Open Tabernacle (blog)

January 4, 2021

By Betty Clermont

Plans for the election of the next pope are well under way. In the last quarter of 2020, there have been indications as to what the next pontiff will say and do. He will continue to make meaningless policies and procedures about child sex abuse. So thousands upon thousands of children around the world will remain at risk of being sexually tortured. All will be severely traumatized for life. Many will die.

The next pope will maintain his predecessors’ opposition to women’s and LGBTQ person’s human rights while appearing to be liberal on issues pleasing to the American mainstream media.

In contrast to the major portion of Pope Francis’ pontificate, leaders of the Catholic rightwing are uniting behind the pope and will continue in the future, doing whatever is necessary to bolster the prestige and importance of the head of the Church.

As has been true since the 1978 election of Pope John Paul II, the pontiff will reign, but Opus Dei* will govern.

· · ·

Tasks to perform:
**a)** Answer from the blog post:
(i) Who is named as the author?
(ii) On what date was it published?
(iii) Whose election in 1978 does it mention?
**b)** Reproduce the blog post word for word, beginning at "By Betty Clermont" and stopping after "American mainstream media.".
Rely solely on the blog post above.

Extracted data entries
· · ·

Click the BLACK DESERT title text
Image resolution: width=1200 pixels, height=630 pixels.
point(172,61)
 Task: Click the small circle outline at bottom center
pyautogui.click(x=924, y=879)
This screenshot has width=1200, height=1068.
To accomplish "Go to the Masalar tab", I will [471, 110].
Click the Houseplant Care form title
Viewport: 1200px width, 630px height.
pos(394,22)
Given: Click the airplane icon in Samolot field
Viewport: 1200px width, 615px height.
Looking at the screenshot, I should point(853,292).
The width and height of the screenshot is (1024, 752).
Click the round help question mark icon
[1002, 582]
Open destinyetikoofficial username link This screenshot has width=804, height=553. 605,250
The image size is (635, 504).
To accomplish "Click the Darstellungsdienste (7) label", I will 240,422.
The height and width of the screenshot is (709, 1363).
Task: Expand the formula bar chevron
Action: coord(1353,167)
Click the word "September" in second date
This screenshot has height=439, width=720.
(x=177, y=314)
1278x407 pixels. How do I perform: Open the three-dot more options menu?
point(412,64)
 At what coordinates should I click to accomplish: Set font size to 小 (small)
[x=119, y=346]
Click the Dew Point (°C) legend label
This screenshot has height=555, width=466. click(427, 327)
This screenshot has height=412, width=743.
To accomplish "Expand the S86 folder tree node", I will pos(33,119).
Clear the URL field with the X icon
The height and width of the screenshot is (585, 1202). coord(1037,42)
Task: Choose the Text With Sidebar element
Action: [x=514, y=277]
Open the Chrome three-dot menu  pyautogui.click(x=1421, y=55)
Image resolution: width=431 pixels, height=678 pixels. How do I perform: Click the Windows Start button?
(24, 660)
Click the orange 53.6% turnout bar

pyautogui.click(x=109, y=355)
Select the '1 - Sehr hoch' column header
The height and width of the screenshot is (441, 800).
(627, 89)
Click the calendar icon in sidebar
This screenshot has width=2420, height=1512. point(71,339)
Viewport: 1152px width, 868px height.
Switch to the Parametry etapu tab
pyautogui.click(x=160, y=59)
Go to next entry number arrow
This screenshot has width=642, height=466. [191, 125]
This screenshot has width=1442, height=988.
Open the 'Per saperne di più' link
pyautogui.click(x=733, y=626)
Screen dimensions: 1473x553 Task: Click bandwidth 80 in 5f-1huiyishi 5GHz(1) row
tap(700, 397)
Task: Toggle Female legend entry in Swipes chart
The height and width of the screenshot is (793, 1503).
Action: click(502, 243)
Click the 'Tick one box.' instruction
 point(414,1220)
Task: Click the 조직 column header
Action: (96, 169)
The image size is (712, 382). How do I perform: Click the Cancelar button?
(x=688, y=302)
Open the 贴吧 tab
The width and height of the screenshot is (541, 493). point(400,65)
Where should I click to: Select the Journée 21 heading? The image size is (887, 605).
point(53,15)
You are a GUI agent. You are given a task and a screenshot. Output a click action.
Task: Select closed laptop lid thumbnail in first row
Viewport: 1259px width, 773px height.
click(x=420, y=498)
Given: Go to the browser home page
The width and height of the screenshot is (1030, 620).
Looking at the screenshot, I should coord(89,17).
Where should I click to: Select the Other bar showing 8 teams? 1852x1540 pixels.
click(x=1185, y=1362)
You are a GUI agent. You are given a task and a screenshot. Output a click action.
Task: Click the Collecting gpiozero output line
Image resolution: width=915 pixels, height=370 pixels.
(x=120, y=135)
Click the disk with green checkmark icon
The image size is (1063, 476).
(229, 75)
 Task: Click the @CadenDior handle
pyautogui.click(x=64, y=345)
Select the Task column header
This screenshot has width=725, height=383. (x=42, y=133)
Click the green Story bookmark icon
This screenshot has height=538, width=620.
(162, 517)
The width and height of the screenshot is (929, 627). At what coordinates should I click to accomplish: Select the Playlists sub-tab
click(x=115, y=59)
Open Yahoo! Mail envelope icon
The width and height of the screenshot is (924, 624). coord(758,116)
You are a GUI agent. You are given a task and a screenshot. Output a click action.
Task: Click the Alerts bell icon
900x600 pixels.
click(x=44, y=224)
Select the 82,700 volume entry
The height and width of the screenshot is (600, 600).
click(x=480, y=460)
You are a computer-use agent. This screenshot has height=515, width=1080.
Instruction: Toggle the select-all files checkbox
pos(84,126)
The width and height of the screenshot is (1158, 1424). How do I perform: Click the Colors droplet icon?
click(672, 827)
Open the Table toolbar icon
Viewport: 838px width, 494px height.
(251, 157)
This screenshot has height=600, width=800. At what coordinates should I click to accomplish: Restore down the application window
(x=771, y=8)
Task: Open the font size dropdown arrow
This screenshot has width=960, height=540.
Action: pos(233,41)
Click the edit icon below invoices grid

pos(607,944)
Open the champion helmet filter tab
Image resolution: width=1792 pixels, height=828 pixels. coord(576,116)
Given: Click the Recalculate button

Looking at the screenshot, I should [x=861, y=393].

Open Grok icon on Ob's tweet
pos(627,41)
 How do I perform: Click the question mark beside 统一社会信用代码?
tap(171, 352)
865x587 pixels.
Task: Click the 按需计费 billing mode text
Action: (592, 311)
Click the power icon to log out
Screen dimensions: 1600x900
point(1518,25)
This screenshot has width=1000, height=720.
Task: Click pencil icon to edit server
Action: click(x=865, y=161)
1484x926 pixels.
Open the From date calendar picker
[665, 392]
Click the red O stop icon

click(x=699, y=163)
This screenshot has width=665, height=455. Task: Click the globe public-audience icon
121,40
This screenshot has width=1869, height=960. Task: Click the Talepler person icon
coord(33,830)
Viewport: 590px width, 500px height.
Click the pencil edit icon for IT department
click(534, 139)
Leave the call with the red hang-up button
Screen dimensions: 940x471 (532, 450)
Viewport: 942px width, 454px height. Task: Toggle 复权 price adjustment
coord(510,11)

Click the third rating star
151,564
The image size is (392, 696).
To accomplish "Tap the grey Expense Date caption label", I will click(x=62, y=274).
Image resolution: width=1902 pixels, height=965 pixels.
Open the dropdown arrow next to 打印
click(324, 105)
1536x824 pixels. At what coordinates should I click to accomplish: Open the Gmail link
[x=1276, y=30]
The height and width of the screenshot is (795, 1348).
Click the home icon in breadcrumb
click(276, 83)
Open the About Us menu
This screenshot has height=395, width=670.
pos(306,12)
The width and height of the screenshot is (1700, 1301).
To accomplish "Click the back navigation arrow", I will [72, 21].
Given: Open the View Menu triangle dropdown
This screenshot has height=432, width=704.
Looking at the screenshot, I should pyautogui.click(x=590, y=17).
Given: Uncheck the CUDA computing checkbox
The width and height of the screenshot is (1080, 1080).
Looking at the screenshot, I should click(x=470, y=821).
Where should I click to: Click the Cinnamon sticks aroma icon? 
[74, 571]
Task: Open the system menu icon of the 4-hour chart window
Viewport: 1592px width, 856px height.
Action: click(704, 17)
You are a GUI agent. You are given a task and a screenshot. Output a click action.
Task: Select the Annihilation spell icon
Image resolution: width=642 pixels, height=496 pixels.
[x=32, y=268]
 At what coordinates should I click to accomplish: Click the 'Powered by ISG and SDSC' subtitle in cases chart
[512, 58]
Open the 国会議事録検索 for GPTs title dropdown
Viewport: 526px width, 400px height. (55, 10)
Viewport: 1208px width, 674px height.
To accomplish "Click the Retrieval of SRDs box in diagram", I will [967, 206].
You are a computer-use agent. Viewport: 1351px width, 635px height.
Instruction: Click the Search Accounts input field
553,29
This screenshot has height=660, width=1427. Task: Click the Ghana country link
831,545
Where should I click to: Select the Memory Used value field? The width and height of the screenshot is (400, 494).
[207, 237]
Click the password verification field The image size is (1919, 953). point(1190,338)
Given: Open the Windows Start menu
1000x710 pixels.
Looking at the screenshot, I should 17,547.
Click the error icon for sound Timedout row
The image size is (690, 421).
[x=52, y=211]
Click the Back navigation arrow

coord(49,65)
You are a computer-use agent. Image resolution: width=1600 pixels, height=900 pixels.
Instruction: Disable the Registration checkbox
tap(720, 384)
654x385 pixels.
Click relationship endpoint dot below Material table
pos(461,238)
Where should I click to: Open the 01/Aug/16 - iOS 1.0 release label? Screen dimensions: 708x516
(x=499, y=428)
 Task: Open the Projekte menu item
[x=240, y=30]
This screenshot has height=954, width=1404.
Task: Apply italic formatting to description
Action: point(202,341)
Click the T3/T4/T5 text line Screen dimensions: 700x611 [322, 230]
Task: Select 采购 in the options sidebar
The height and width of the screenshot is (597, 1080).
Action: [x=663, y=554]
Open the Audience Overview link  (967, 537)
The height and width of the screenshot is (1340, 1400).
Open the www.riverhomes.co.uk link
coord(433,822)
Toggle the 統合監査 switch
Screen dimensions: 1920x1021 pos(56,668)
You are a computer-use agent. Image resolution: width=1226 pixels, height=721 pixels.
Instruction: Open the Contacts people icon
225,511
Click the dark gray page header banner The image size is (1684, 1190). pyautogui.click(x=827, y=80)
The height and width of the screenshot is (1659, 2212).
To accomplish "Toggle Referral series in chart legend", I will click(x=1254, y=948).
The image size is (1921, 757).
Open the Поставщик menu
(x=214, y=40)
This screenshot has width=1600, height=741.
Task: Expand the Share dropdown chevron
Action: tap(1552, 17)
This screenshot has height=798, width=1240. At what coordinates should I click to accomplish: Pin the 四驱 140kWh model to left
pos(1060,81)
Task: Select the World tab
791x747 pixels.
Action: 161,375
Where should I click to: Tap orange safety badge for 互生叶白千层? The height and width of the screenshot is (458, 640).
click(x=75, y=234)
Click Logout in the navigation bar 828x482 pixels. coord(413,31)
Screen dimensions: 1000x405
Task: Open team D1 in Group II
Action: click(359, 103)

· · ·

Activity answers:
**a)**
(i) Betty Clermont
(ii) January 4, 2021
(iii) Pope John Paul II

**b)**
By Betty Clermont

Plans for the election of the next pope are well under way. In the last quarter of 2020, there have been indications as to what the next pontiff will say and do. He will continue to make meaningless policies and procedures about child sex abuse. So thousands upon thousands of children around the world will remain at risk of being sexually tortured. All will be severely traumatized for life. Many will die.

The next pope will maintain his predecessors’ opposition to women’s and LGBTQ person’s human rights while appearing to be liberal on issues pleasing to the American mainstream media.